### What this task involves
Reproduce the following lines verbatim, character for character.
## START Task input
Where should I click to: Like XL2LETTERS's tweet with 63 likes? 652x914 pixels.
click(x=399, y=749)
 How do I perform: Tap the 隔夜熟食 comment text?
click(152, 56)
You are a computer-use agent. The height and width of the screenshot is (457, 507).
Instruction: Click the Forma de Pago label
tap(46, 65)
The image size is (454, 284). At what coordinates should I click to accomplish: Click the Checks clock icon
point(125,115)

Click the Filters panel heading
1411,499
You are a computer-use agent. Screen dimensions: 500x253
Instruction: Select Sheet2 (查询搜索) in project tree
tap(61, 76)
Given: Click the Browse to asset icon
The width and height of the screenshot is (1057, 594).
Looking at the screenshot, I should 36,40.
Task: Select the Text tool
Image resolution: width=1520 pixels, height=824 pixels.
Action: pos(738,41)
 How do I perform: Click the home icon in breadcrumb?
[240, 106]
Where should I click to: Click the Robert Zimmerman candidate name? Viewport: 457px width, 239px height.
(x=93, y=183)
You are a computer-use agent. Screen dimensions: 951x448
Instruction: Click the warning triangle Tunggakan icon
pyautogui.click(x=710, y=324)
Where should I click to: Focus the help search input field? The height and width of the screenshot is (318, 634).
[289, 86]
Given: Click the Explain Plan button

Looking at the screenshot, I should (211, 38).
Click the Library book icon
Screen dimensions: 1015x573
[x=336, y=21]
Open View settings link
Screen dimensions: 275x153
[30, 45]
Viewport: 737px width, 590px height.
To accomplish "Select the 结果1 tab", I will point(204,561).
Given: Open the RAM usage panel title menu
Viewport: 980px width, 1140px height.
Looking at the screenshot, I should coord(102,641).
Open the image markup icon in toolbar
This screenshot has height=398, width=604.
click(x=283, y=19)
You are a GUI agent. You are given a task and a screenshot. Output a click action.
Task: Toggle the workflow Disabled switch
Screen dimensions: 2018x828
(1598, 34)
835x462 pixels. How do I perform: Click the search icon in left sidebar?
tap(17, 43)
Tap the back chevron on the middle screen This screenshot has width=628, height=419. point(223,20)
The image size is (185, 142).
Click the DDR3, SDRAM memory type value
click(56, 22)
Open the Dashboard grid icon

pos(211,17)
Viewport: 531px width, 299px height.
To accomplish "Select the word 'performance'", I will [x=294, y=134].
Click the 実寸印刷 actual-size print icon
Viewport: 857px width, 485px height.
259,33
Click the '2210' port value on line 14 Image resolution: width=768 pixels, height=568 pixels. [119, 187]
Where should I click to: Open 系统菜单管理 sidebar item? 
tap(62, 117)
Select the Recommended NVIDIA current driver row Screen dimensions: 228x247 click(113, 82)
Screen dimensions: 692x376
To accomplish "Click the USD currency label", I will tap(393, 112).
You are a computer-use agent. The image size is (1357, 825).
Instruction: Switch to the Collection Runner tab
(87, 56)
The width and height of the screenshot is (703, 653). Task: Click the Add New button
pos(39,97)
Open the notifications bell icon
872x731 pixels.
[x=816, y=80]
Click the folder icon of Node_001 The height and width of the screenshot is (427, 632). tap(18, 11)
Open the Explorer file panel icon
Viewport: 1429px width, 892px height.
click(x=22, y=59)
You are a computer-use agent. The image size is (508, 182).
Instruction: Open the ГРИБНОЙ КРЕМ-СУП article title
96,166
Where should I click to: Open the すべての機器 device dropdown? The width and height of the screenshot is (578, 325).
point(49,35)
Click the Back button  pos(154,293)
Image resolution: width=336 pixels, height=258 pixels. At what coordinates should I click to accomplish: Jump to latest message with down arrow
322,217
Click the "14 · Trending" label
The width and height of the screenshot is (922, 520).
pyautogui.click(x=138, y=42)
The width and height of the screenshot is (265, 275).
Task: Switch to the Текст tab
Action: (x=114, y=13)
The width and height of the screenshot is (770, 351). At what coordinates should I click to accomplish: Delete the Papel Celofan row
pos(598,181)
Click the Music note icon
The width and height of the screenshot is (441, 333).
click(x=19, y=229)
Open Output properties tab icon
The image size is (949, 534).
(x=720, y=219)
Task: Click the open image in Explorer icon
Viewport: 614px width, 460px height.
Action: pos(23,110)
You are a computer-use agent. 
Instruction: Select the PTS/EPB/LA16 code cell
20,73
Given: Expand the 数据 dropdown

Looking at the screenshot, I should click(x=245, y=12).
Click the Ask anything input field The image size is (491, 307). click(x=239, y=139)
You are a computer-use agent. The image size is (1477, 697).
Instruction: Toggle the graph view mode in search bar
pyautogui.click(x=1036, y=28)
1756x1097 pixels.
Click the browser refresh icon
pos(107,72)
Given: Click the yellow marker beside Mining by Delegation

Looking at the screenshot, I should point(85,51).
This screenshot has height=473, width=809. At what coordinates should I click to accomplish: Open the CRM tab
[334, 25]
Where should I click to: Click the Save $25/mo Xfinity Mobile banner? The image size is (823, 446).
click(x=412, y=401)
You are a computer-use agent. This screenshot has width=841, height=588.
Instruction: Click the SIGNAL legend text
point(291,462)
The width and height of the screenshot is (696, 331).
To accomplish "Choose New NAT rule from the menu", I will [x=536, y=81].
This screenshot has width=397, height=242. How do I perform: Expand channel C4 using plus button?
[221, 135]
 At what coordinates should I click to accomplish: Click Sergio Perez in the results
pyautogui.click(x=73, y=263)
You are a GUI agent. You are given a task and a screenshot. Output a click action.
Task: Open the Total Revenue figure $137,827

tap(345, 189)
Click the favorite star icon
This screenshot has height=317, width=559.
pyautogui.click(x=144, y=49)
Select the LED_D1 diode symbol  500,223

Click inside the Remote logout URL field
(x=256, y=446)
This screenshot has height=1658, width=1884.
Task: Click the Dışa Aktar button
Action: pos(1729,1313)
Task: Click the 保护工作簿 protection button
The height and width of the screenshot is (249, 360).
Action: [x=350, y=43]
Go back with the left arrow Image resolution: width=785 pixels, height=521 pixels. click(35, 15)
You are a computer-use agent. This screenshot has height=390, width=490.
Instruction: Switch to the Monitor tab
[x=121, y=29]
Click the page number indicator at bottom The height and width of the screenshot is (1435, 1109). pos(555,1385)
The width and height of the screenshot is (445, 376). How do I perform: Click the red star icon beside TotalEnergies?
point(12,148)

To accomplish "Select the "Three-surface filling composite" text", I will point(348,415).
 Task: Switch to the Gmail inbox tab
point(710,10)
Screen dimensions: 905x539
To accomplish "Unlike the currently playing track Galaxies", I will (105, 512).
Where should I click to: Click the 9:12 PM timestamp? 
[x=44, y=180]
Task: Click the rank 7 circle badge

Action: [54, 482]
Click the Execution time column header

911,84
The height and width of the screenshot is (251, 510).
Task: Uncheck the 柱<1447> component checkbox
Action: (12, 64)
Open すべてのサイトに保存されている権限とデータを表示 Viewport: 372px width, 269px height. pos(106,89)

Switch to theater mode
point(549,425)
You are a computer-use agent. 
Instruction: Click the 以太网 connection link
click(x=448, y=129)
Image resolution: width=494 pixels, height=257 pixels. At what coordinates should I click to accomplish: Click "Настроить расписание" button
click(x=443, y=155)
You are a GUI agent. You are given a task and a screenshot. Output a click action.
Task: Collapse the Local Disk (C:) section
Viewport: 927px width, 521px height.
## END Task input
### Written solution
Where should I click to: Like XL2LETTERS's tweet with 63 likes? 652x914 pixels.
click(x=399, y=749)
 How do I perform: Tap the 隔夜熟食 comment text?
click(152, 56)
You are a computer-use agent. The height and width of the screenshot is (457, 507).
Instruction: Click the Forma de Pago label
tap(46, 65)
The image size is (454, 284). At what coordinates should I click to accomplish: Click the Checks clock icon
point(125,115)

Click the Filters panel heading
1411,499
You are a computer-use agent. Screen dimensions: 500x253
Instruction: Select Sheet2 (查询搜索) in project tree
tap(61, 76)
Given: Click the Browse to asset icon
The width and height of the screenshot is (1057, 594).
Looking at the screenshot, I should 36,40.
Task: Select the Text tool
Image resolution: width=1520 pixels, height=824 pixels.
Action: pos(738,41)
 How do I perform: Click the home icon in breadcrumb?
[240, 106]
Where should I click to: Click the Robert Zimmerman candidate name? Viewport: 457px width, 239px height.
(x=93, y=183)
You are a computer-use agent. Screen dimensions: 951x448
Instruction: Click the warning triangle Tunggakan icon
pyautogui.click(x=710, y=324)
Where should I click to: Focus the help search input field? The height and width of the screenshot is (318, 634).
[289, 86]
Given: Click the Explain Plan button

Looking at the screenshot, I should (211, 38).
Click the Library book icon
Screen dimensions: 1015x573
[x=336, y=21]
Open View settings link
Screen dimensions: 275x153
[30, 45]
Viewport: 737px width, 590px height.
To accomplish "Select the 结果1 tab", I will point(204,561).
Given: Open the RAM usage panel title menu
Viewport: 980px width, 1140px height.
Looking at the screenshot, I should coord(102,641).
Open the image markup icon in toolbar
This screenshot has height=398, width=604.
click(x=283, y=19)
You are a GUI agent. You are given a task and a screenshot. Output a click action.
Task: Toggle the workflow Disabled switch
Screen dimensions: 2018x828
(1598, 34)
835x462 pixels. How do I perform: Click the search icon in left sidebar?
tap(17, 43)
Tap the back chevron on the middle screen This screenshot has width=628, height=419. point(223,20)
The image size is (185, 142).
Click the DDR3, SDRAM memory type value
click(56, 22)
Open the Dashboard grid icon

pos(211,17)
Viewport: 531px width, 299px height.
To accomplish "Select the word 'performance'", I will [x=294, y=134].
Click the 実寸印刷 actual-size print icon
Viewport: 857px width, 485px height.
259,33
Click the '2210' port value on line 14 Image resolution: width=768 pixels, height=568 pixels. [119, 187]
Where should I click to: Open 系统菜单管理 sidebar item? 
tap(62, 117)
Select the Recommended NVIDIA current driver row Screen dimensions: 228x247 click(113, 82)
Screen dimensions: 692x376
To accomplish "Click the USD currency label", I will tap(393, 112).
You are a computer-use agent. The image size is (1357, 825).
Instruction: Switch to the Collection Runner tab
(87, 56)
The width and height of the screenshot is (703, 653). Task: Click the Add New button
pos(39,97)
Open the notifications bell icon
872x731 pixels.
[x=816, y=80]
Click the folder icon of Node_001 The height and width of the screenshot is (427, 632). tap(18, 11)
Open the Explorer file panel icon
Viewport: 1429px width, 892px height.
click(x=22, y=59)
You are a computer-use agent. The image size is (508, 182).
Instruction: Open the ГРИБНОЙ КРЕМ-СУП article title
96,166
Where should I click to: Open the すべての機器 device dropdown? The width and height of the screenshot is (578, 325).
point(49,35)
Click the Back button  pos(154,293)
Image resolution: width=336 pixels, height=258 pixels. At what coordinates should I click to accomplish: Jump to latest message with down arrow
322,217
Click the "14 · Trending" label
The width and height of the screenshot is (922, 520).
pyautogui.click(x=138, y=42)
The width and height of the screenshot is (265, 275).
Task: Switch to the Текст tab
Action: (x=114, y=13)
The width and height of the screenshot is (770, 351). At what coordinates should I click to accomplish: Delete the Papel Celofan row
pos(598,181)
Click the Music note icon
The width and height of the screenshot is (441, 333).
click(x=19, y=229)
Open Output properties tab icon
The image size is (949, 534).
(x=720, y=219)
Task: Click the open image in Explorer icon
Viewport: 614px width, 460px height.
Action: pos(23,110)
You are a computer-use agent. 
Instruction: Select the PTS/EPB/LA16 code cell
20,73
Given: Expand the 数据 dropdown

Looking at the screenshot, I should click(x=245, y=12).
Click the Ask anything input field The image size is (491, 307). click(x=239, y=139)
You are a computer-use agent. The image size is (1477, 697).
Instruction: Toggle the graph view mode in search bar
pyautogui.click(x=1036, y=28)
1756x1097 pixels.
Click the browser refresh icon
pos(107,72)
Given: Click the yellow marker beside Mining by Delegation

Looking at the screenshot, I should point(85,51).
This screenshot has height=473, width=809. At what coordinates should I click to accomplish: Open the CRM tab
[334, 25]
Where should I click to: Click the Save $25/mo Xfinity Mobile banner? The image size is (823, 446).
click(x=412, y=401)
You are a computer-use agent. This screenshot has width=841, height=588.
Instruction: Click the SIGNAL legend text
point(291,462)
The width and height of the screenshot is (696, 331).
To accomplish "Choose New NAT rule from the menu", I will [x=536, y=81].
This screenshot has width=397, height=242. How do I perform: Expand channel C4 using plus button?
[221, 135]
 At what coordinates should I click to accomplish: Click Sergio Perez in the results
pyautogui.click(x=73, y=263)
You are a GUI agent. You are given a task and a screenshot. Output a click action.
Task: Open the Total Revenue figure $137,827

tap(345, 189)
Click the favorite star icon
This screenshot has height=317, width=559.
pyautogui.click(x=144, y=49)
Select the LED_D1 diode symbol  500,223

Click inside the Remote logout URL field
(x=256, y=446)
This screenshot has height=1658, width=1884.
Task: Click the Dışa Aktar button
Action: pos(1729,1313)
Task: Click the 保护工作簿 protection button
The height and width of the screenshot is (249, 360).
Action: [x=350, y=43]
Go back with the left arrow Image resolution: width=785 pixels, height=521 pixels. click(35, 15)
You are a computer-use agent. This screenshot has height=390, width=490.
Instruction: Switch to the Monitor tab
[x=121, y=29]
Click the page number indicator at bottom The height and width of the screenshot is (1435, 1109). pos(555,1385)
The width and height of the screenshot is (445, 376). How do I perform: Click the red star icon beside TotalEnergies?
point(12,148)

To accomplish "Select the "Three-surface filling composite" text", I will point(348,415).
 Task: Switch to the Gmail inbox tab
point(710,10)
Screen dimensions: 905x539
To accomplish "Unlike the currently playing track Galaxies", I will (105, 512).
Where should I click to: Click the 9:12 PM timestamp? 
[x=44, y=180]
Task: Click the rank 7 circle badge

Action: [54, 482]
Click the Execution time column header

911,84
The height and width of the screenshot is (251, 510).
Task: Uncheck the 柱<1447> component checkbox
Action: (12, 64)
Open すべてのサイトに保存されている権限とデータを表示 Viewport: 372px width, 269px height. pos(106,89)

Switch to theater mode
point(549,425)
You are a computer-use agent. 
Instruction: Click the 以太网 connection link
click(x=448, y=129)
Image resolution: width=494 pixels, height=257 pixels. At what coordinates should I click to accomplish: Click "Настроить расписание" button
click(x=443, y=155)
You are a GUI agent. You are given a task and a screenshot. Output a click action.
Task: Collapse the Local Disk (C:) section
Viewport: 927px width, 521px height.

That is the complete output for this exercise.